It's hard to make art when you're guarded and the internet is a terrible place to be vulnerable.
The older and crankier (or maybe the older and wiser) I get, the more I think social media and being Extremely Online can be really bad for innovation and creativity. Not because of the timesink and addictive properties (or not just because of the timesink and addictive properties) but because it’s hard to dance like nobody’s looking when you’re always aware of the spyglasses trained on you.
And those spyglasses so often belong to bullies, mean girls, dunk artists, the hot take brigade, and so many others who are not dealing in good faith. It’s like high school all over again, except you’re trying to pick out pieces of your soul and your most heartfelt experiences and arrange them in a beautifully aesthetic pattern that you know is going to be used against you any way they can.

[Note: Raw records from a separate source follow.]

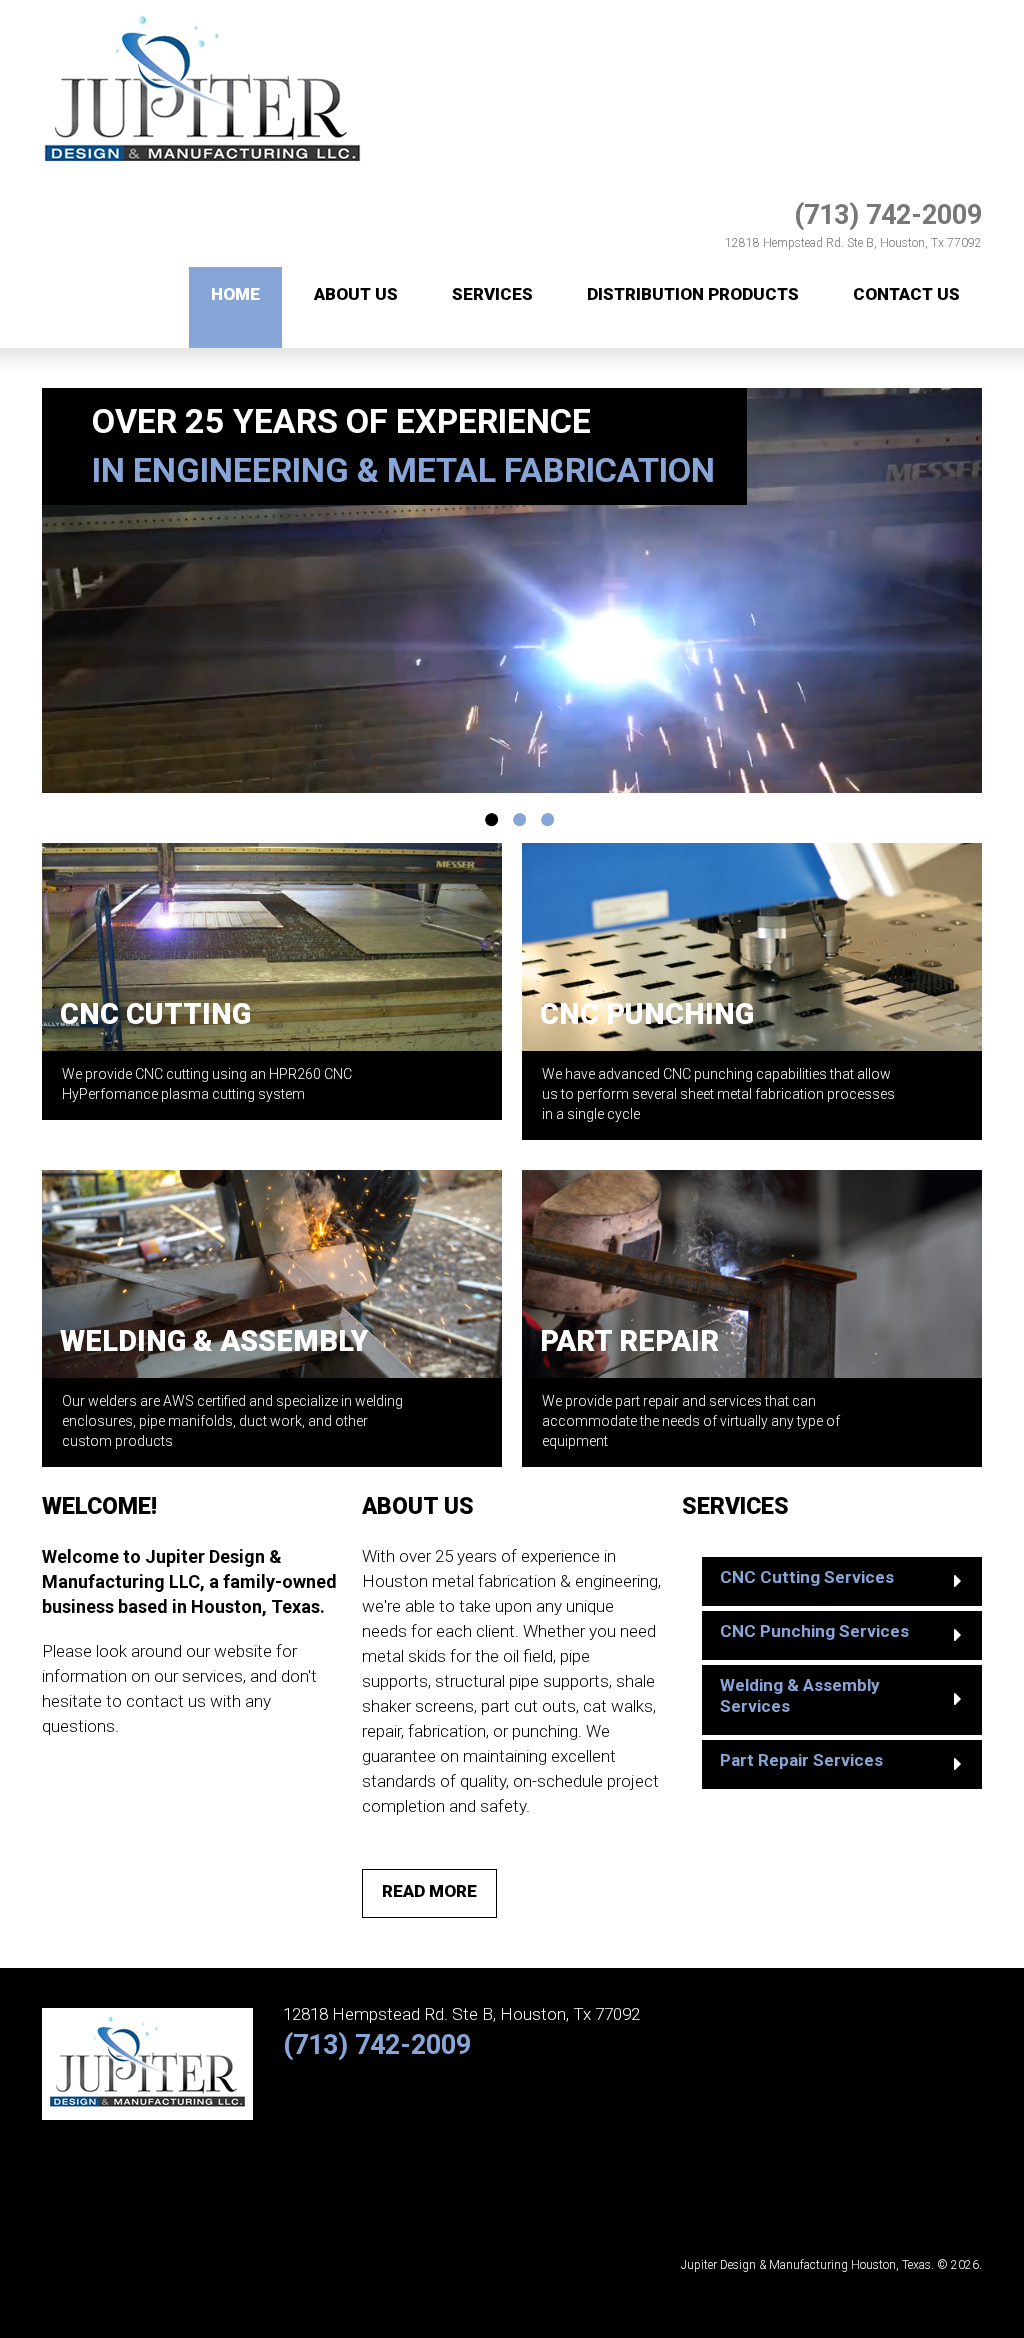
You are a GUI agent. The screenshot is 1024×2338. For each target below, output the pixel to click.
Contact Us (906, 294)
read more (429, 1891)
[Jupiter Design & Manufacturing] (202, 11)
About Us (356, 294)
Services (492, 294)
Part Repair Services (801, 1760)
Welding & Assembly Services (800, 1695)
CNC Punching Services (814, 1631)
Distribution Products (693, 294)
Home (235, 294)
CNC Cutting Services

There are so many people with opinions out there, many of those opinions definitive and aggressive, some of the people demanding your immediate action or else, and it’s terrifying and exhausting. We all know the advice—don’t read your reviews, stay off Goodreads and Amazon, for fuck’s sake don’t get into arguments about your work or defend yourself on social media. Just keep your head down and keep typing.
But there’s a psychic toll to be stared at, talked about, talked over.
I have certainly fallen into the trap of worrying way too much about what people will think or what they will assume about me from my work. And I see friends and colleagues having the same struggle—self-conscious about their art, second-guessing everything they do, unable to sink into the fictional dream or the flow state and create.
I’ve been spending a lot less time on social media lately, and I think it’s good for me and good for my work. It’s more important for me to concentrate on what I think of my creative output than what anybody else does, because in the end I am the one spending the most time and energy on it. I am the one who is embroiled in this process and needs to enjoy the time I’m spending on it, or I might as well go get a job at Wendy’s.
Anyway, here’s hoping you too can find the peace and quiet inside your own head to create honestly, and say beautiful and true things without worrying that they expose too much of your soul to a vast, uncaring, and frankly pretty obnoxious internet.